# Tugas Anda:
Tolong salin tanpa perubahan bagian dari teks tentang wayang beber, mulai dari "Sarworo Sp, Joko" dan berakhir pada "Pacitan (Jawa Timur).".

# Kutipan Terpilih:
Thursday, May 6, 2021

WAYANG BEBER HANYA ADA DI DAERAH PEGUNUNGAN

; “Pusaka Budaya” Peninggalan Zaman Majapahit
 
Sarworo Sp, Joko Budhiarto
kr.co.id
 
WAYANG beber merupakan seni pertunjukan tradisional yang dapat dikategorikan kurang populer dan publiknya sangat terbatas. Secara umum, wayang beber termasuk jenis seni pertunjukan tradisional yang fenomenal. Pertama, jenis wayang tersebut termasuk peninggalan budaya yang telah berusia tua, karena pusaka budaya ini merupakan peninggalan zaman Majapahit. Kedua, jenis wayang ini hanya ditemukan di daerah pegunungan Jawa bagian tengah dan selatan, khususnya di Gunungkidul (DIY) dan Pacitan (Jawa Timur).
 
Nasib serupa juga dialami kesenian Dhalang Jemblung (Banyumas Jawa Tengah) dan Kentrung (Blora Jawa Tengah). Seni pertunjukan langka ini jarang dipentaskan dan kurang populer. Praktisi seni yang mampu memainkan atau mementaskannya sangat terbatas, publik yang bisa mengapresiasinya juga relatif terbatas.

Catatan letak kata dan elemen
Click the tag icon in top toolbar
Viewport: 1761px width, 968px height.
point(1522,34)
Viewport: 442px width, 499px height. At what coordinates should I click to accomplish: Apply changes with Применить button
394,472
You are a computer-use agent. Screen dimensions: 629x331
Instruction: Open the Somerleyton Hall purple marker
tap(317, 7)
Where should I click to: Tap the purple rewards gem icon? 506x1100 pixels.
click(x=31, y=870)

--

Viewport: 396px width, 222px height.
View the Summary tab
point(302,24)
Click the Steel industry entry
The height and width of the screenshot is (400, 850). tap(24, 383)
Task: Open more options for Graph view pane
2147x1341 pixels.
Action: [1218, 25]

...

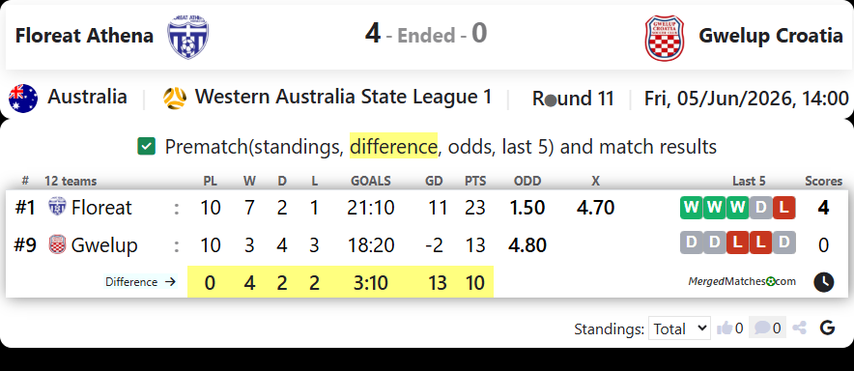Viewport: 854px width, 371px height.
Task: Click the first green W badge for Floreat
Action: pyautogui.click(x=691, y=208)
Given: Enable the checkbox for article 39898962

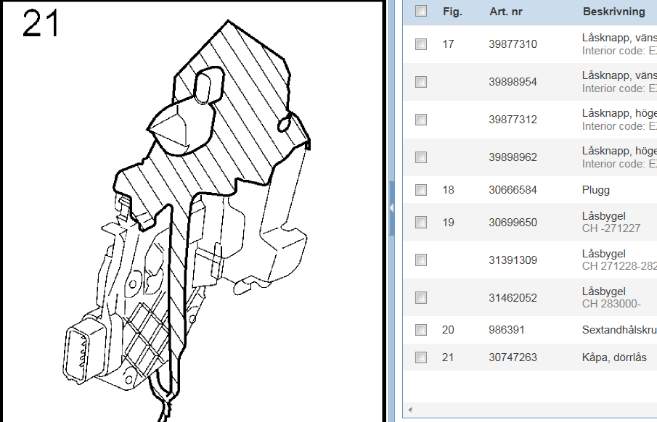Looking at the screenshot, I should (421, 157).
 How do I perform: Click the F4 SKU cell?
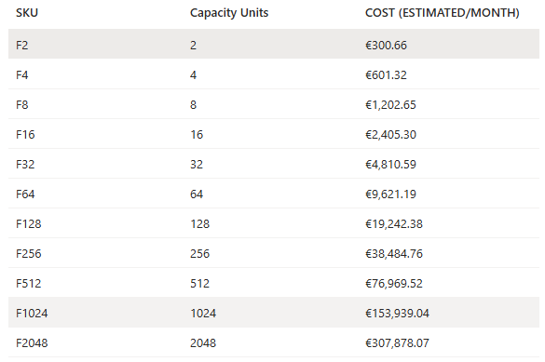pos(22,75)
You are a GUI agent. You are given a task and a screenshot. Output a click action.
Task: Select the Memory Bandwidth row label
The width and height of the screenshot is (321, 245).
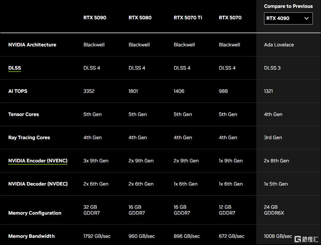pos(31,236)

# Jawaban yang Diharapkan:
Sarworo Sp, Joko Budhiarto
kr.co.id
 
WAYANG beber merupakan seni pertunjukan tradisional yang dapat dikategorikan kurang populer dan publiknya sangat terbatas. Secara umum, wayang beber termasuk jenis seni pertunjukan tradisional yang fenomenal. Pertama, jenis wayang tersebut termasuk peninggalan budaya yang telah berusia tua, karena pusaka budaya ini merupakan peninggalan zaman Majapahit. Kedua, jenis wayang ini hanya ditemukan di daerah pegunungan Jawa bagian tengah dan selatan, khususnya di Gunungkidul (DIY) dan Pacitan (Jawa Timur).